Dataset entries
::::::::::
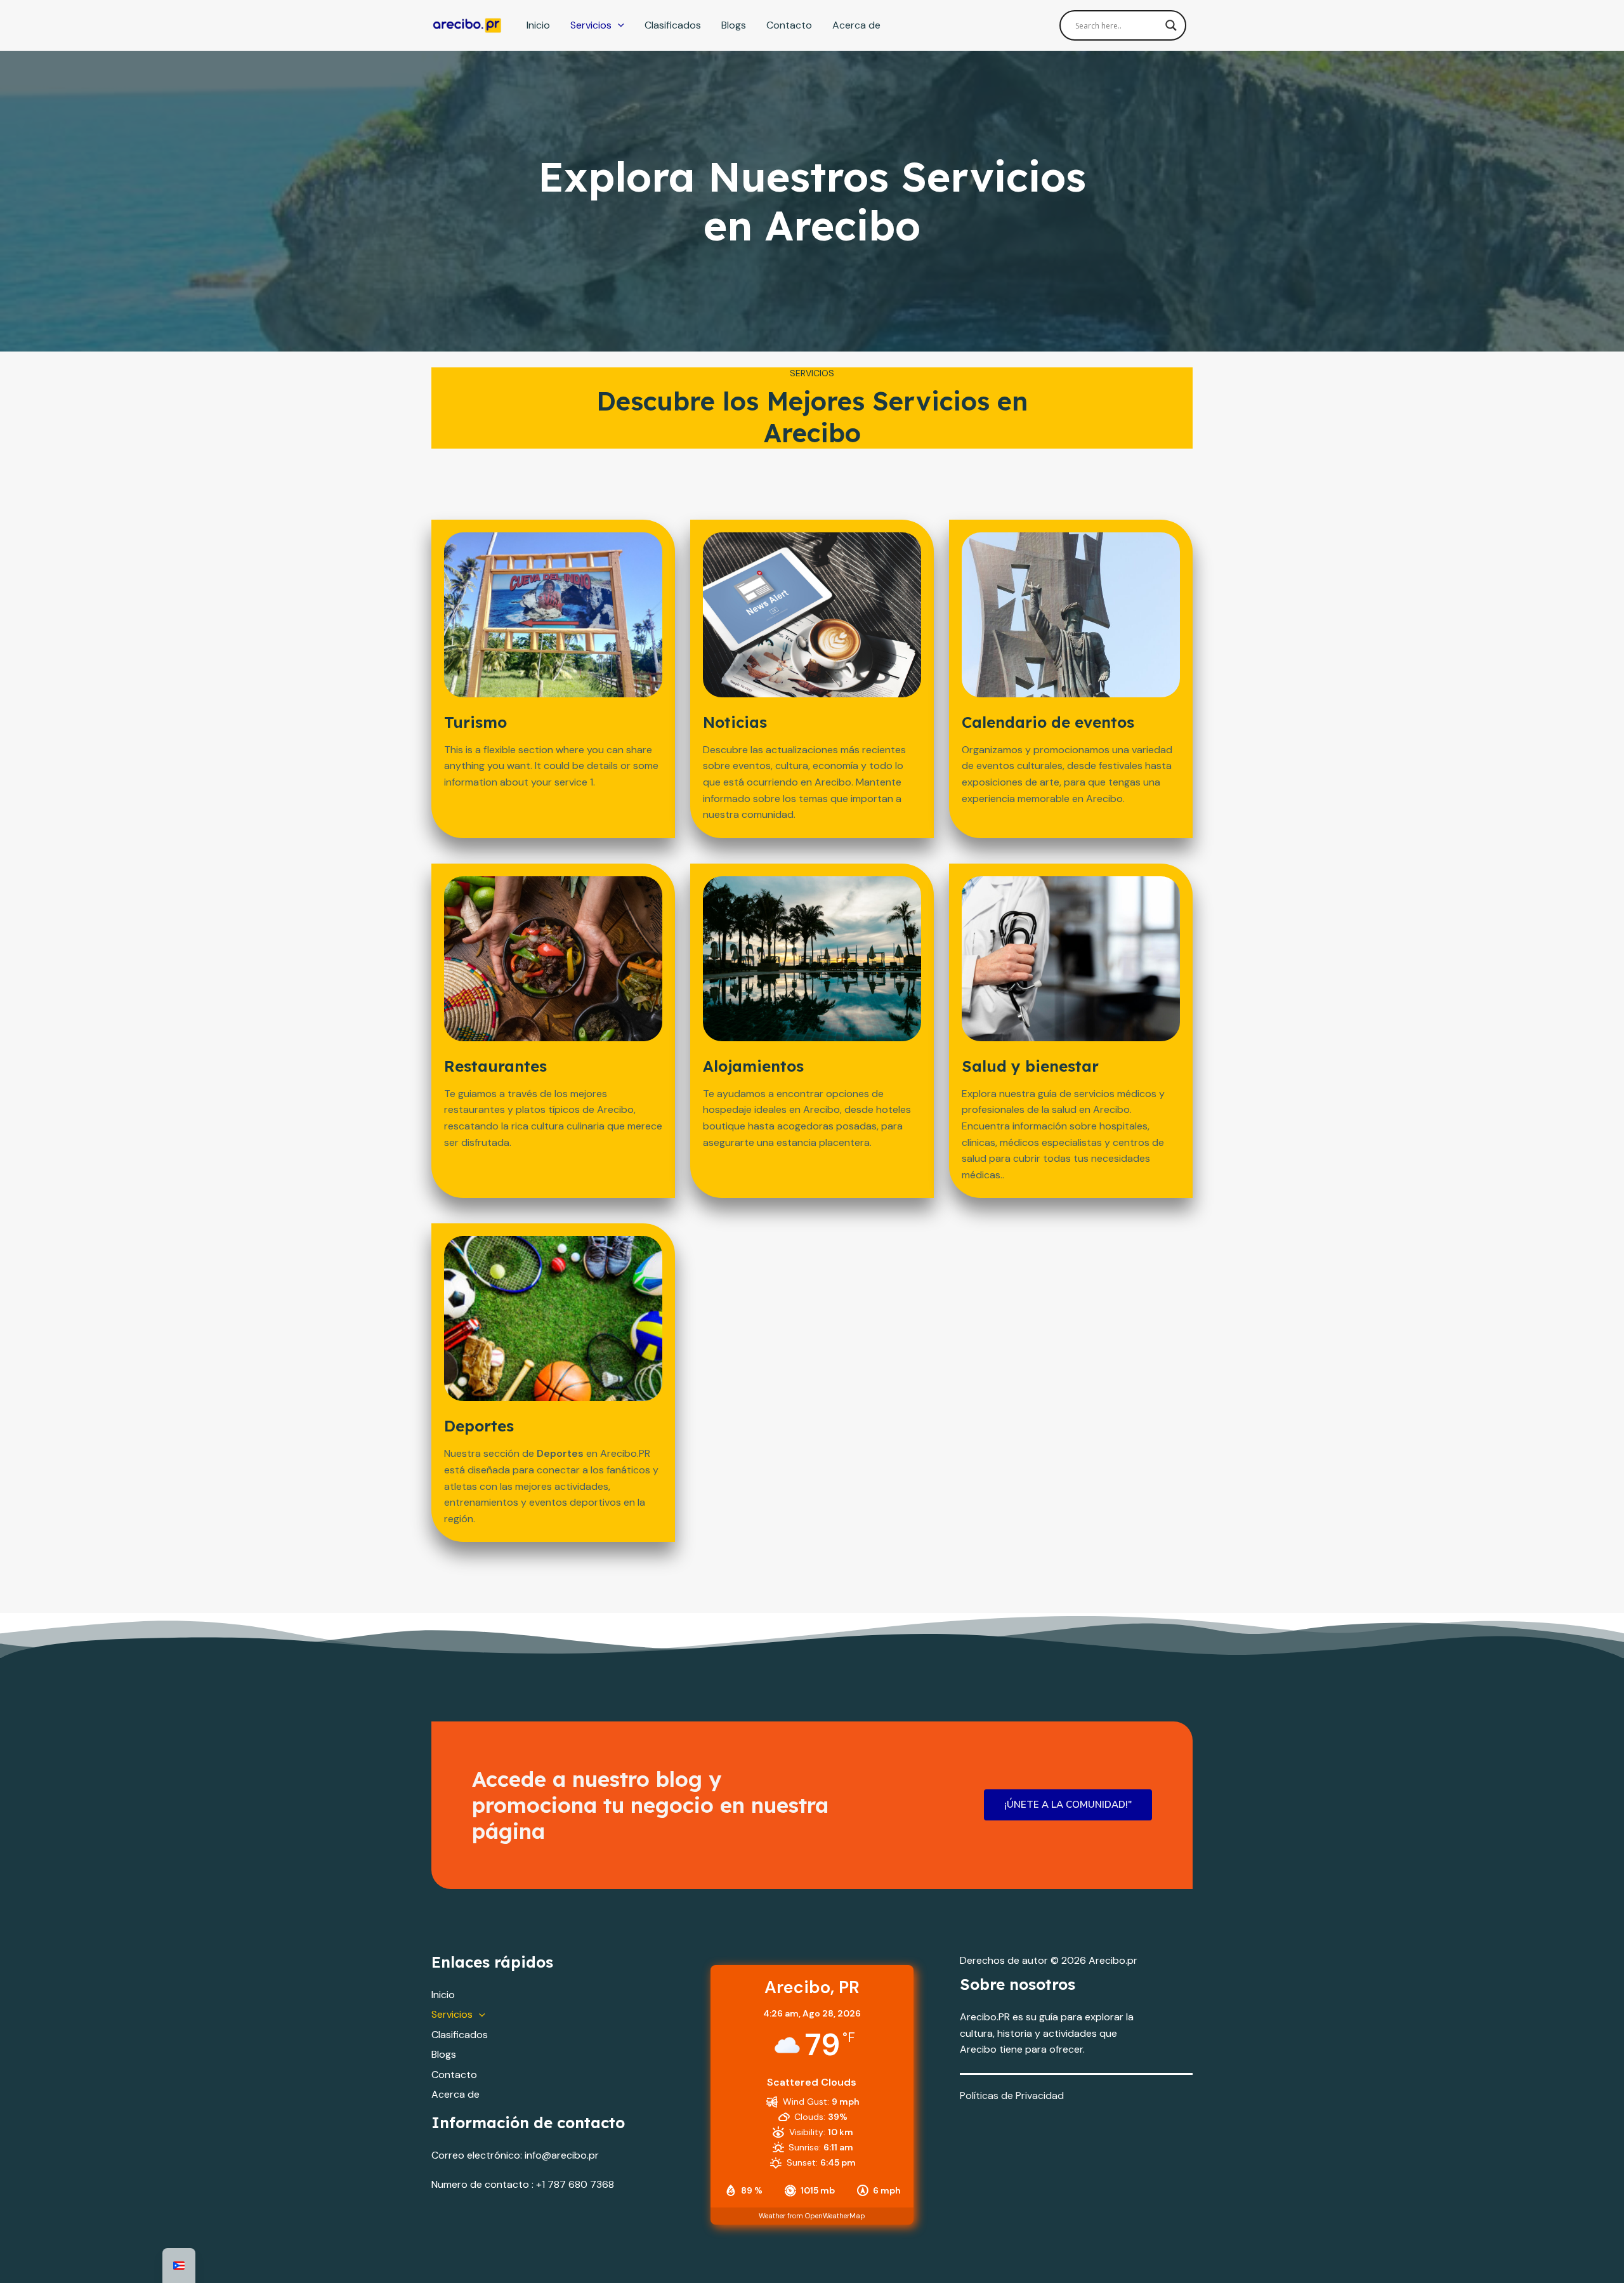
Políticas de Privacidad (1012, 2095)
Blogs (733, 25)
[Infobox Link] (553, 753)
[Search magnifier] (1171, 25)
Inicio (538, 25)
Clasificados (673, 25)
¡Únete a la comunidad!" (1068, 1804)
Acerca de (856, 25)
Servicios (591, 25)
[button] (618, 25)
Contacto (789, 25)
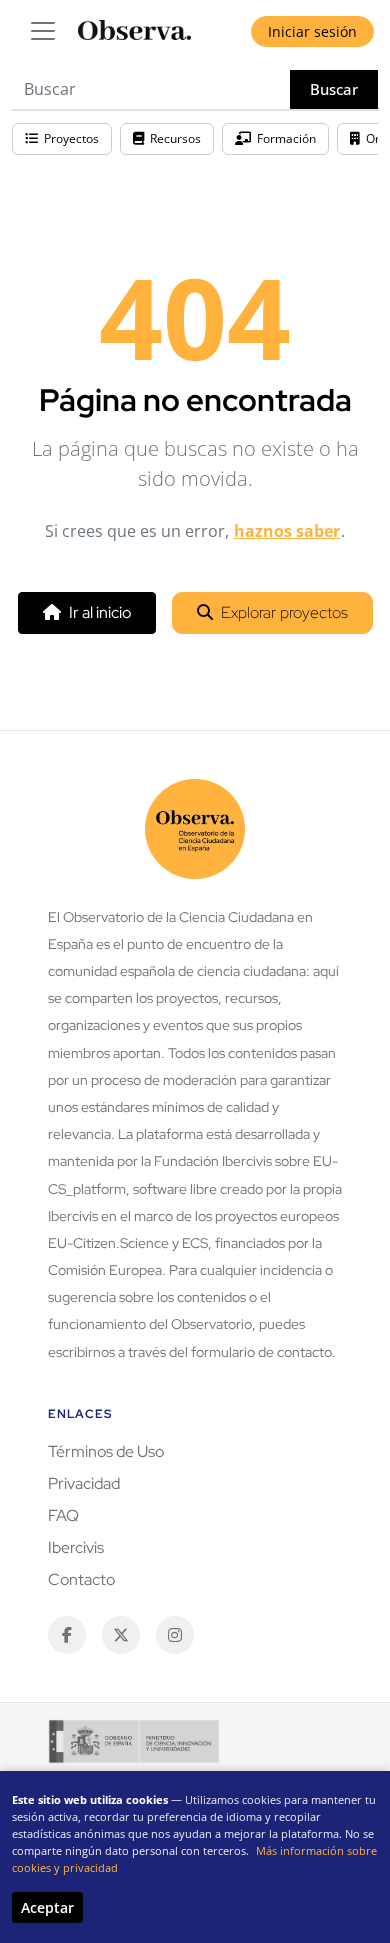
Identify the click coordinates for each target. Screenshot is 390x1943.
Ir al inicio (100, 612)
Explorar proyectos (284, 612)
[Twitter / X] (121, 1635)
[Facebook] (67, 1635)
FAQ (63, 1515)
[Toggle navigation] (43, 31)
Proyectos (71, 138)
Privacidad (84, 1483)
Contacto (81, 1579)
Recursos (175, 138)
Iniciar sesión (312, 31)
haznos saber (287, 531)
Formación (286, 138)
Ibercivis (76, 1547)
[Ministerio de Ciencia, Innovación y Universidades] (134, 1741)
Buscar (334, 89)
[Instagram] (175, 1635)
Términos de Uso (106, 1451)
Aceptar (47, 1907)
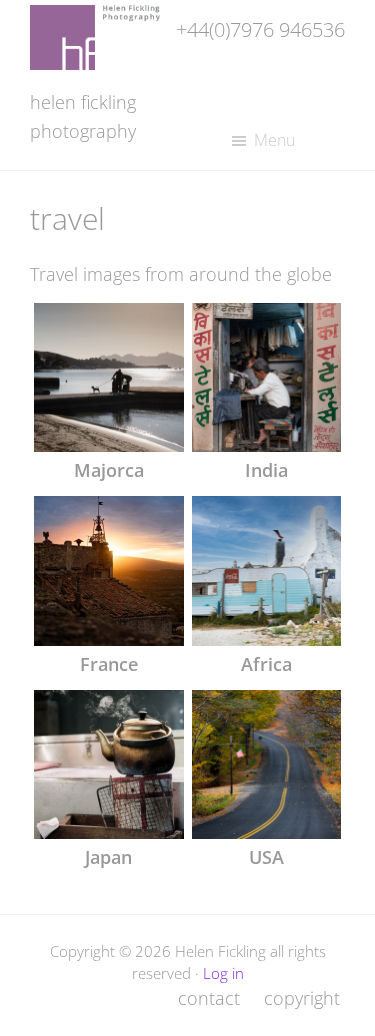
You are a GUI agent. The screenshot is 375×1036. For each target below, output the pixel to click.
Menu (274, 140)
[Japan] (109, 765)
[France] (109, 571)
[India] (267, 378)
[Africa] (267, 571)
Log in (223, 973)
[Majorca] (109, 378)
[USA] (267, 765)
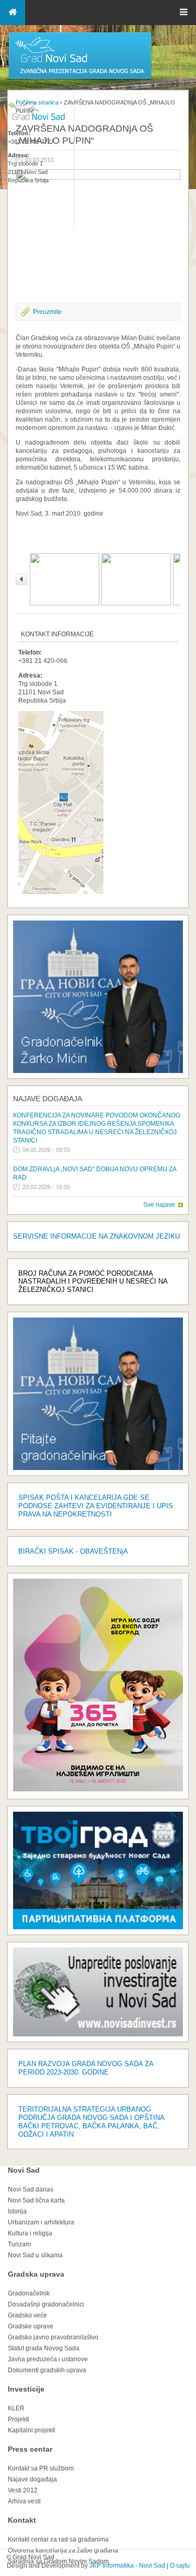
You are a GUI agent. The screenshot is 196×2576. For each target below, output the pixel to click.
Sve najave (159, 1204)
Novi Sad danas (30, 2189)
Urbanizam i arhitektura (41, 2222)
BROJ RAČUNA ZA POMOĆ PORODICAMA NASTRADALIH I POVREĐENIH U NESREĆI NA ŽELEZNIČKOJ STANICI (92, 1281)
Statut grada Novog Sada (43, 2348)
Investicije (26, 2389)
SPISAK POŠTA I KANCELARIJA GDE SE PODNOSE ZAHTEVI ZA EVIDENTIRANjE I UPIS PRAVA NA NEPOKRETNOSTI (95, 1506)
::::::::::
WORK ITEM: Looking at the records above, work out how many lines contain "output". Give the number only.

RESPONSE AREA: 2